From Bugzilla Helper:
User-Agent: Mozilla/5.0 (X11; U; Linux i686; en-US; rv:1.4.2) Gecko/20040308
Description of problem:
This actually is two problems in one. First of all in the functions script, the wait_for_lock() function has a hardcoded lock file name called rhr.NETWORK.
If you start two test machines at roughly the same time, and they both perform the network prep at the same time, the prep stage errors out for NETWORK because two different machiens are using the exact same lock file on the host(ispec) server.
I corrected this by adding a date timestamp in the lockfile name. Please see the patch file attached to this called: rhr2-1.1-multi_locking.patch
Problem 2 comes after this when the NETWORK test is run during the automated stage of the test.

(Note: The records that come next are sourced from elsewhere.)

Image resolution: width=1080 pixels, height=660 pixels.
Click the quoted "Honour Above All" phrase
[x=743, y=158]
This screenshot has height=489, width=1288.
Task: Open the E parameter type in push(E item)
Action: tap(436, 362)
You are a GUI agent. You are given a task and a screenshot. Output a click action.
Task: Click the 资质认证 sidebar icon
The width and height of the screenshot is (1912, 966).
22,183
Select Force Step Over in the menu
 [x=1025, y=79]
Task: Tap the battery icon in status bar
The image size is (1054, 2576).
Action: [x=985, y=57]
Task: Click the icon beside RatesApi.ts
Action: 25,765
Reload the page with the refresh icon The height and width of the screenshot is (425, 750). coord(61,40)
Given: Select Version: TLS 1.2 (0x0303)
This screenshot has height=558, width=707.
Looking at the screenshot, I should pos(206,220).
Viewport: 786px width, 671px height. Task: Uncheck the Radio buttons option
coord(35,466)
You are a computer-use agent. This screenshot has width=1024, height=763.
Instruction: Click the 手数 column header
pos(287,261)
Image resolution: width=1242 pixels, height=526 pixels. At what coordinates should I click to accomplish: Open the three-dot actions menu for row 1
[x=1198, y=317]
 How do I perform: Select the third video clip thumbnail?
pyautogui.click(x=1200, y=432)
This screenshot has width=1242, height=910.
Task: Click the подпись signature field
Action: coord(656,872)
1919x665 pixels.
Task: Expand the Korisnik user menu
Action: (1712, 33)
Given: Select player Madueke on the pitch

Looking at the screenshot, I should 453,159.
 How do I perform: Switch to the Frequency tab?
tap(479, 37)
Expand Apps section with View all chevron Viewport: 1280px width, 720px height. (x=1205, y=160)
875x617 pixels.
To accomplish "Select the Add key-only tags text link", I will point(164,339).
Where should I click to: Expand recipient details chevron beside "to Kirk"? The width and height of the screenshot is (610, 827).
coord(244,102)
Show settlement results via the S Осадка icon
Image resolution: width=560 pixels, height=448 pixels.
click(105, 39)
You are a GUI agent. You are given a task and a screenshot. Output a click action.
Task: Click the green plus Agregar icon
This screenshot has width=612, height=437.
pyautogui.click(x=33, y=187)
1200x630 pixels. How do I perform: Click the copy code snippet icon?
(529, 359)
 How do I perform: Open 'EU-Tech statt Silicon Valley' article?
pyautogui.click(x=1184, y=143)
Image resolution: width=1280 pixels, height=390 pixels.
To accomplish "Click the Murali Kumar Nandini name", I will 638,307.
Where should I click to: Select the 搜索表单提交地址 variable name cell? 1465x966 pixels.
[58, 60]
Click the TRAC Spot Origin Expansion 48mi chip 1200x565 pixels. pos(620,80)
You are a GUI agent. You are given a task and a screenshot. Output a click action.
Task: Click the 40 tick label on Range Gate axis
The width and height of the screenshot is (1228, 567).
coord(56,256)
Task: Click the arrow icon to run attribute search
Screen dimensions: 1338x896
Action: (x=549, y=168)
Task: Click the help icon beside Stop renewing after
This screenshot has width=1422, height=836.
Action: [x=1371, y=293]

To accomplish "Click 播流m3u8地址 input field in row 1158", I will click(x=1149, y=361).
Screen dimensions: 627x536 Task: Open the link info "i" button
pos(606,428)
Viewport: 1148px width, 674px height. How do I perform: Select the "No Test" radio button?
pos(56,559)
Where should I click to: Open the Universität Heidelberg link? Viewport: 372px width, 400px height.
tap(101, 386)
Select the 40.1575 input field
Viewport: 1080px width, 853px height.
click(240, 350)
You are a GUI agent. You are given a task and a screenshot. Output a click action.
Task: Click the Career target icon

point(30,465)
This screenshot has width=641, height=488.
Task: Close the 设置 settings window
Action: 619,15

From what I could uncover, when the tcp test is running, apachebench is launched via ssh from the ispec server against the test machine. When running this on multiple test machines, the problem arrises that apachebench is killed off generically with
#killall -9 ab
as soon as one of the servers finishes the tcp test. Obviously, this also kills off all the ab instances that are running for any other test machines that are being certified.
This was fixed (I believe) by changing the way the tcp_cleanup() kills off a machines apache bench.
Since each SSH connection from a test machine generates its own PID, that PID becomes the parent PID of any processes run from that login/bash instance. SO, if server1 runs tcp, it logs in to the ispec server and gets a bash instance with the PID of 5401 (arbitrary PID). Then all of server1's ab tests have 5401 set as their PPID.
Long story short (the patch for this makes it look more obvious) tcp_cleanup() was changed so that it kills all processes under a particular servers PPID instead of just a blanket "killall -9 ab". That way, when server1 with a PPID of 5401 ends, the only ab instances killed are ones that have 5401 as the PPID, leaving server2's (PPID of 5500) instances of ab alone.
I tested this a couple times running network tests on two different test machines simultaneously, and both completed with passing grades.
Please see patch called:
I am also attaching a sourcecode file for rhr2-1.1-3 that I added the patches to, and arbitrarily renumberd it to rhr2-1.1-4 just to keep it from being mistaken for the correct current cert suite.
Version-Release number of selected component (if applicable):
Steps to Reproduce:
1.set up two or three test machines
2.run network tests simultaneously on all test machines using only one ispec server
Actual Results: see description
Expected Results: network tests should have all completed without issue
Created attachment 116528 [details]
patch to fix the lockfile issue in functions/wait_for_lock()
Created attachment 116529 [details]
patch to allow multiple network tests on one ispec server
Created attachment 116530 [details]
sourcecode file including the two patches.
This is the source code. The version 1.1-4 was just an arbitrary number that I
used to keep from confusing this patched version with the original correct
current version of rhr2.
Hi, Jeff, thanks for the patches and bug report. This is by design since the
NETWORK test is saturating the link. If we allow the server to handle multiple
concurrent NETWORK tests, then the NIC on the server would become overwhelmed
and we wouldn't be able to do a full NETWORK test for the clients. This is why
the locking mechanism is there.